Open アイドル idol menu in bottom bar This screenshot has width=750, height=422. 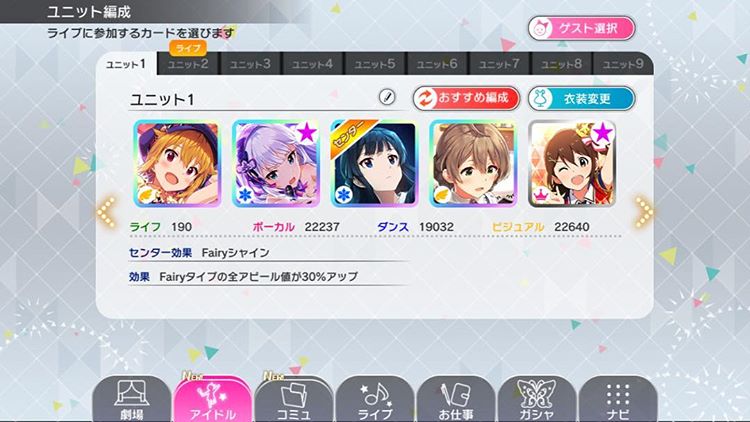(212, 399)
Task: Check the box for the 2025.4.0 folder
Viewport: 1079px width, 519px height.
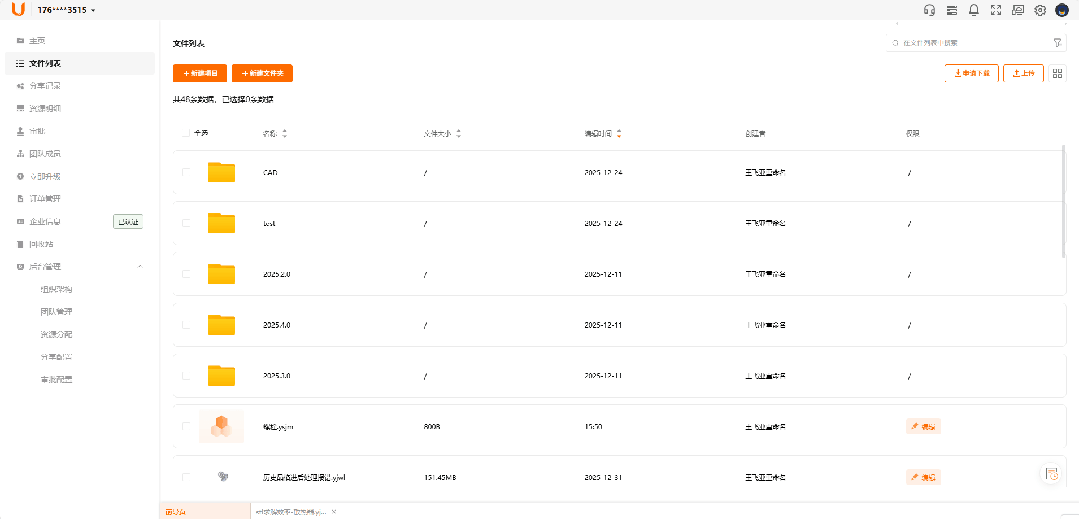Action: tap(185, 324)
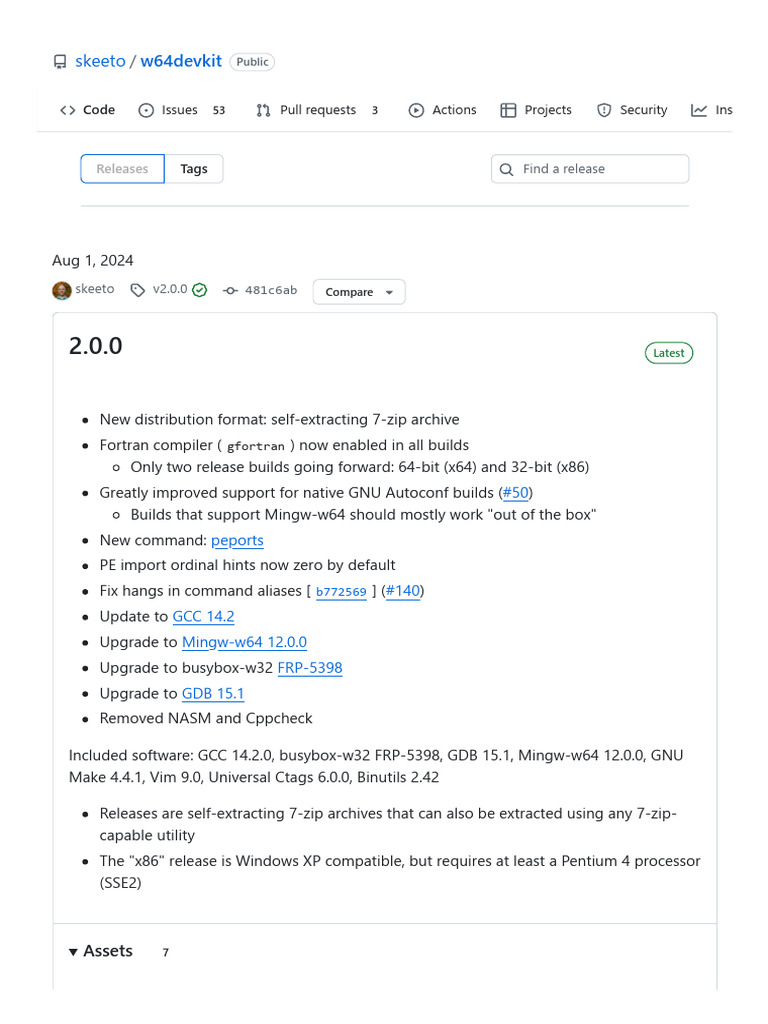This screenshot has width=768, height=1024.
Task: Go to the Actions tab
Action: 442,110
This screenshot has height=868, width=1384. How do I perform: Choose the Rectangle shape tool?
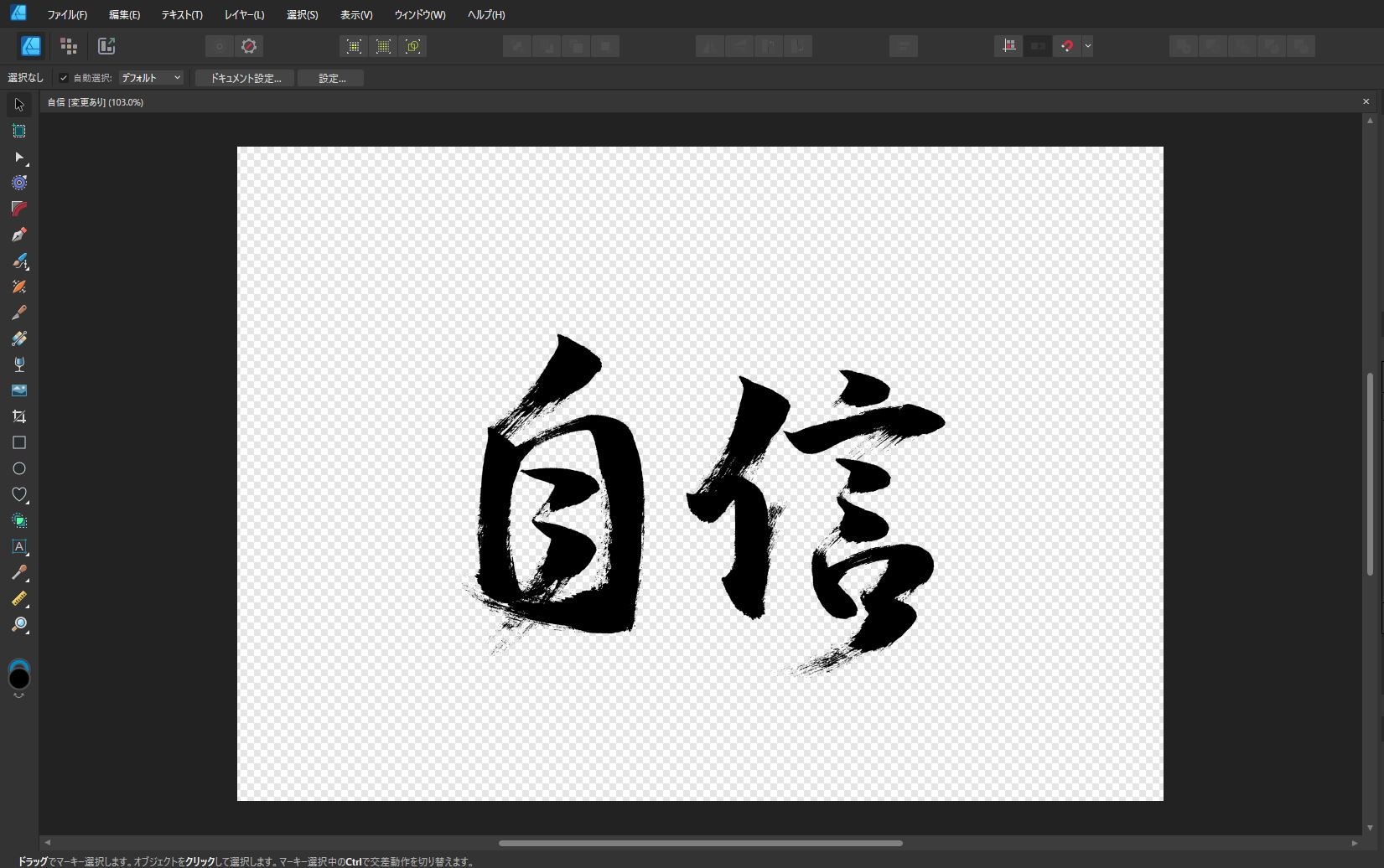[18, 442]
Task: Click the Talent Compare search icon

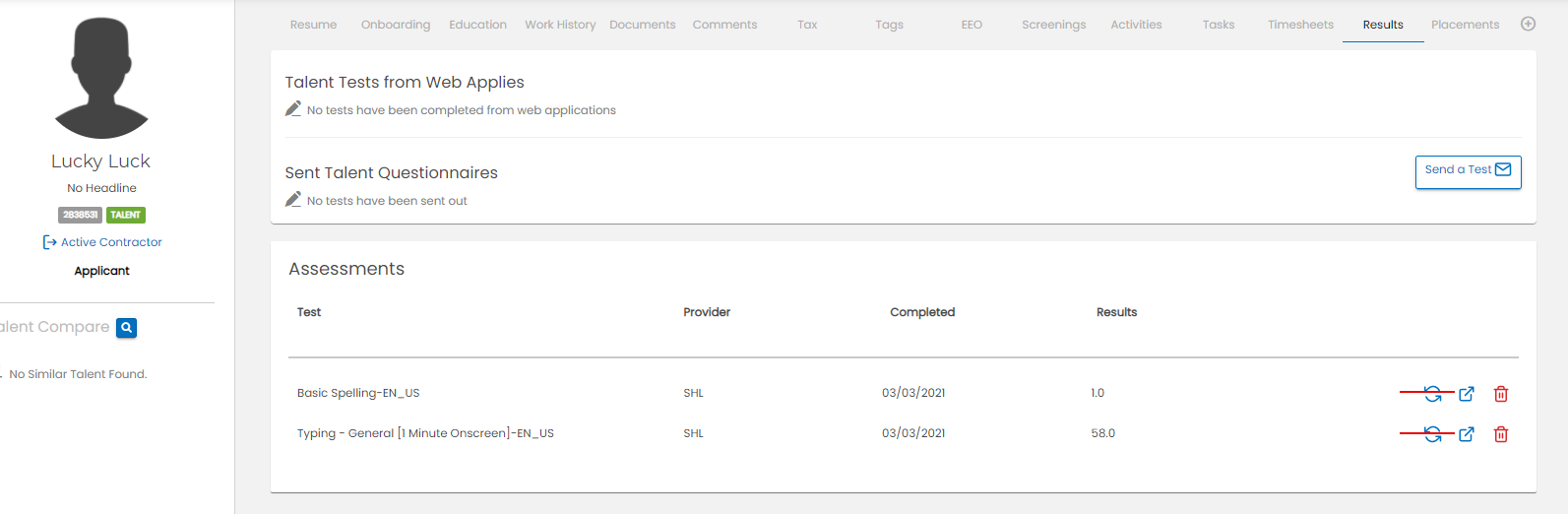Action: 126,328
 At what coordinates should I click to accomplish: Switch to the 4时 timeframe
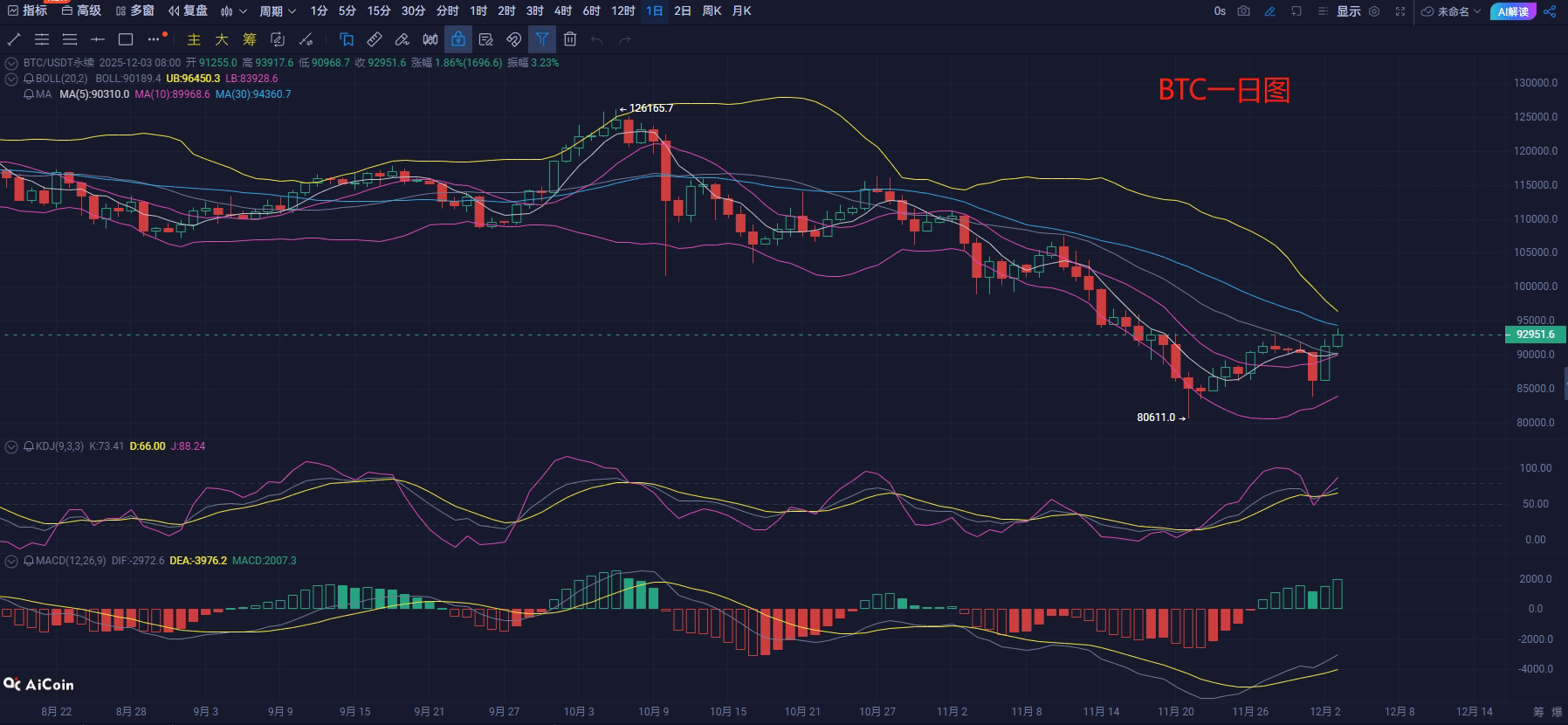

What the exercise asks:
If a picture falls within the span, leave it out, and reproduce exactly the lines from the one containing "Task: Click the Talent Compare search icon" through the end of the material, and no others.

Answer space:
Task: Click the Talent Compare search icon

Action: 126,328
 At what coordinates should I click to accomplish: Switch to the 4时 timeframe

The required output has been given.